- Education: Syracuse University
- Occupation: Sportscaster
- Years active: 2000–present
- Children: 3

= Adam Schein =

American sportscaster

Adam Schein is an American radio and TV sportscaster. He has worked for SiriusXM and CBS Sports Network.

==Education==
Schein graduated from Syracuse University's Newhouse School of Public Communications in 1999, with a degree in broadcast journalism.

==Career==
Schein has worked at WFAN (2001–2006), SiriusXM NFL Radio (2004–2012), WHEN (AM) Radio in Syracuse (1999–2002), and Foxsports.com (2005–2012).
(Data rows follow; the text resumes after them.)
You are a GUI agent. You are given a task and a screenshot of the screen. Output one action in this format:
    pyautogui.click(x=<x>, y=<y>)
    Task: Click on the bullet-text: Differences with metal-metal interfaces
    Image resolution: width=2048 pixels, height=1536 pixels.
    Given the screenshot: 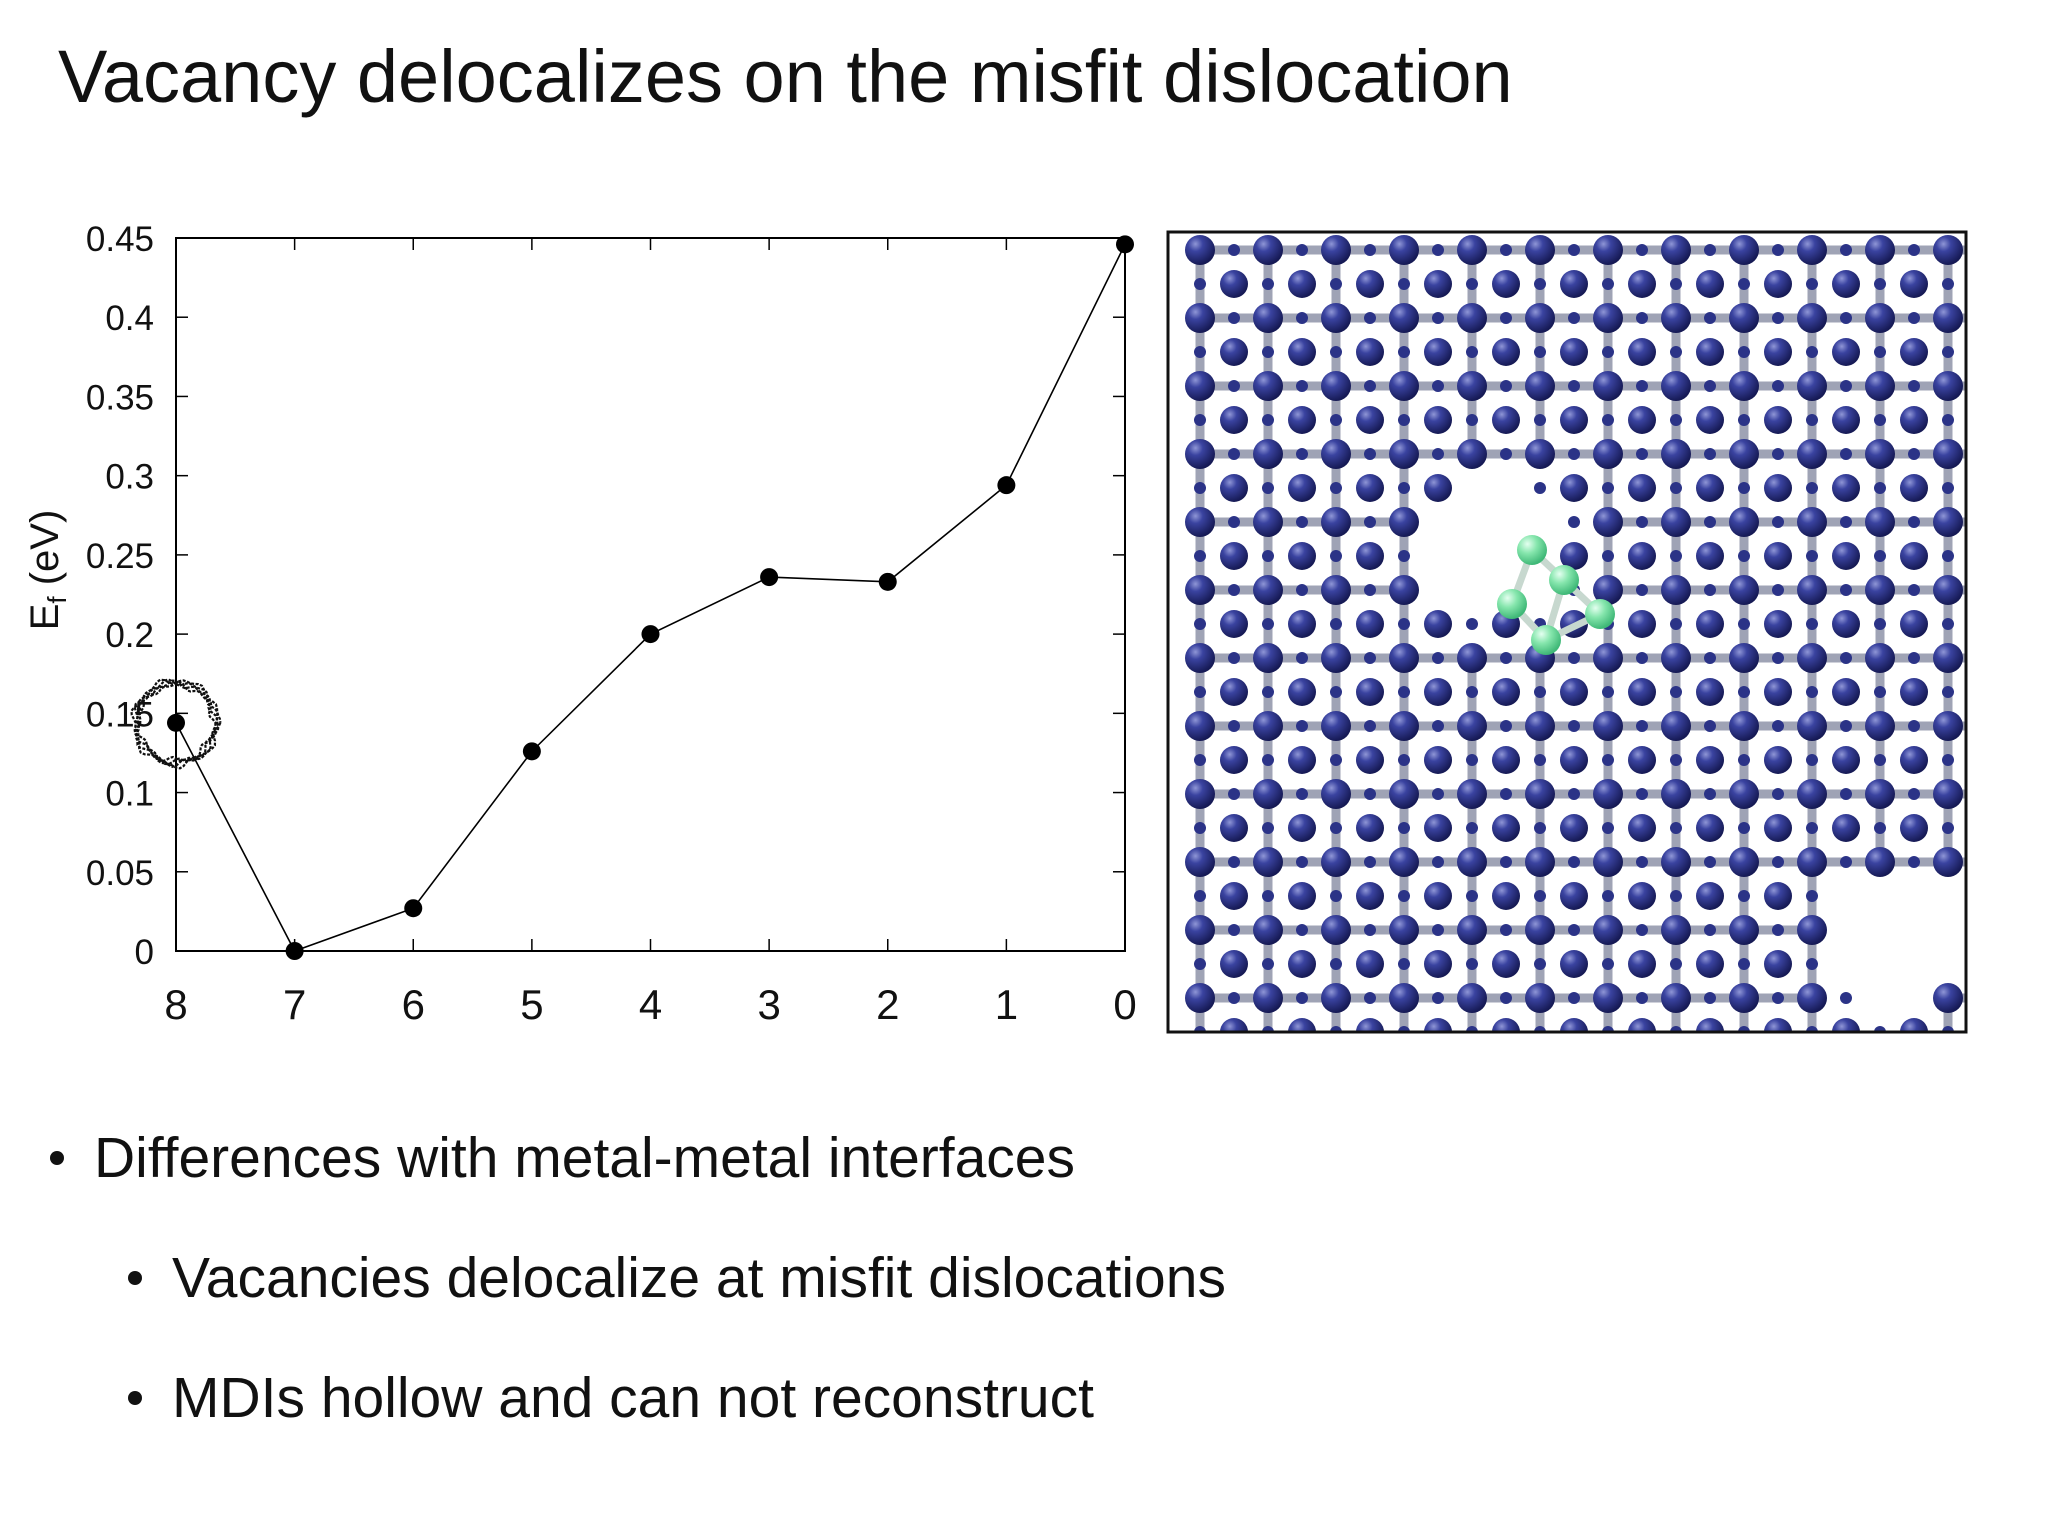 What is the action you would take?
    pyautogui.click(x=584, y=1158)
He won the John Bayliss Award for Excellence in Radio Journalism in 1998 and 1999.

Schein has been a radio host on SiriusXM since 2004. Schein hosts Schein on Sports weekdays on Mad Dog Sports Radio from 9 am – 12 pm EST.

In 2011, He hosted Loud Mouths with Chris Carlin on SNY weeknights at 5:30 Eastern Time. Schein was with SNY from 2006 to 2015 and was on SNY's Jets Post Game Live and Jets Nation on-air teams from 2006 to 2012.

Schein hosts Time to Schein weeknights at 6 pm EST on CBS Sports Network. He announced that show was ending February 2024. He became the host of That Other Pregame Show on CBS Sports Network in September 2013. He is also the host of NFL Monday QB on the CBS Sports Network with Phil Simms, Rich Gannon, Trent Green, and Steve Beuerlein, which launched in 2012. On March 10, 2026, Schein started hosting Schein Time weekdays at 2pm EST on the New York Post.

In August 2015, Schein was named the host of Inside the NFL on Showtime, working alongside Phil Simms, Boomer Esiason, and Brandon Marshall. He is also a columnist for NFL.com and has been with the website since 2012.

==Personal life==
Schein and his wife Katie have three children.